> What the task asks
Scan the lines below and report each one containing "Given" by copying it.

Screenshot grounding data:

☆ ☆ ☆ ☆

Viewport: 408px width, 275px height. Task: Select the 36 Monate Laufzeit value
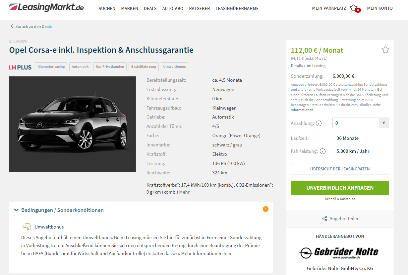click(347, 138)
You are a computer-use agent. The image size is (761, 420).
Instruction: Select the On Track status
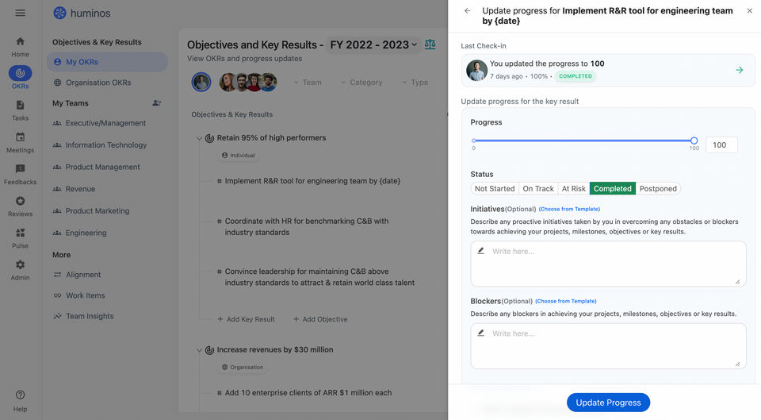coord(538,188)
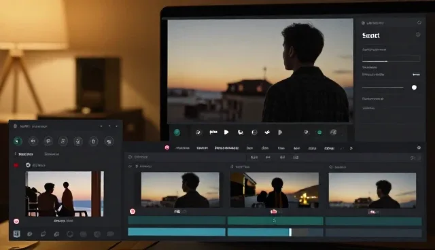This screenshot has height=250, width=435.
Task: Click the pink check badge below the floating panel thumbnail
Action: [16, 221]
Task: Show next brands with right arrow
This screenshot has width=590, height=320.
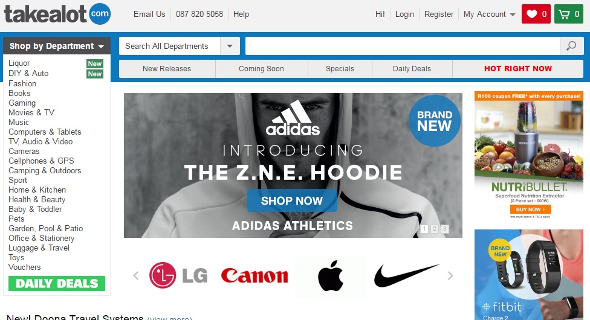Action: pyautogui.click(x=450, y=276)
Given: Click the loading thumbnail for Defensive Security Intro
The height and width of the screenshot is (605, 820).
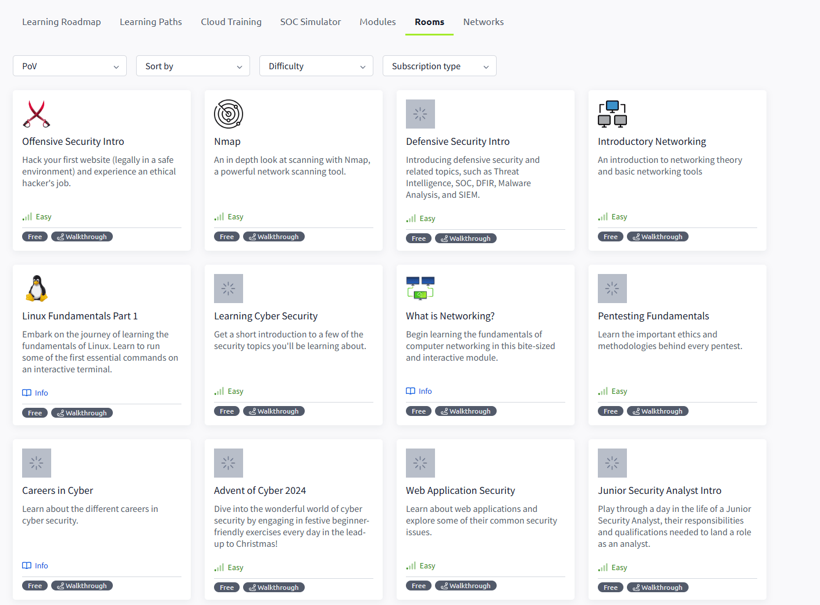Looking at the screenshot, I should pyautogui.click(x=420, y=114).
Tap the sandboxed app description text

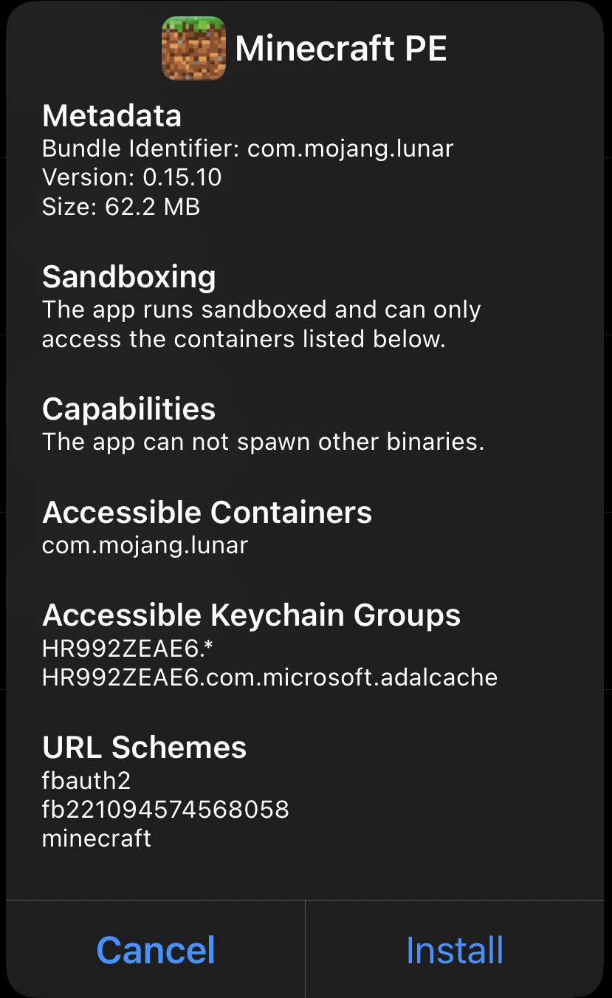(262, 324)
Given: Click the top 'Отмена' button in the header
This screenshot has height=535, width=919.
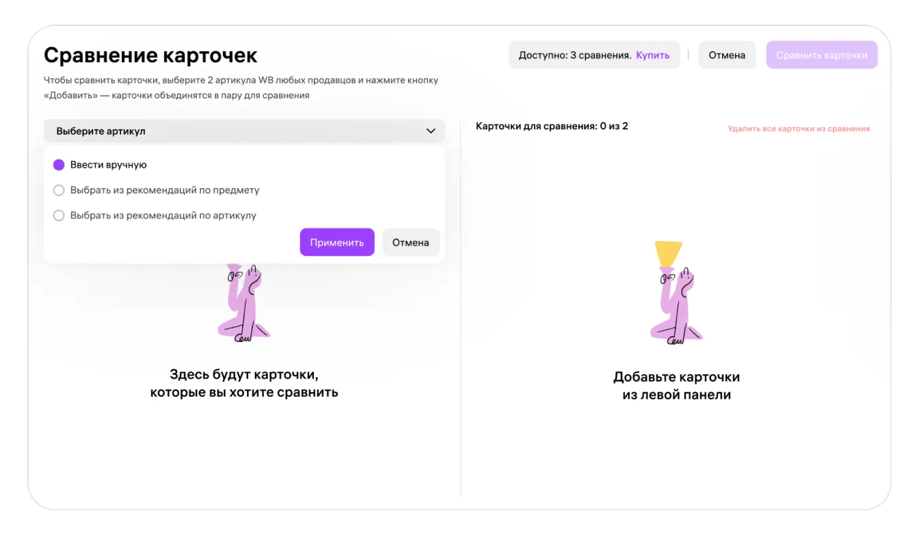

☆ ☆ ☆ ☆

> Result
Given: Click the loading thumbnail for Defensive Security Intro
Given: Click the top 'Отмена' button in the header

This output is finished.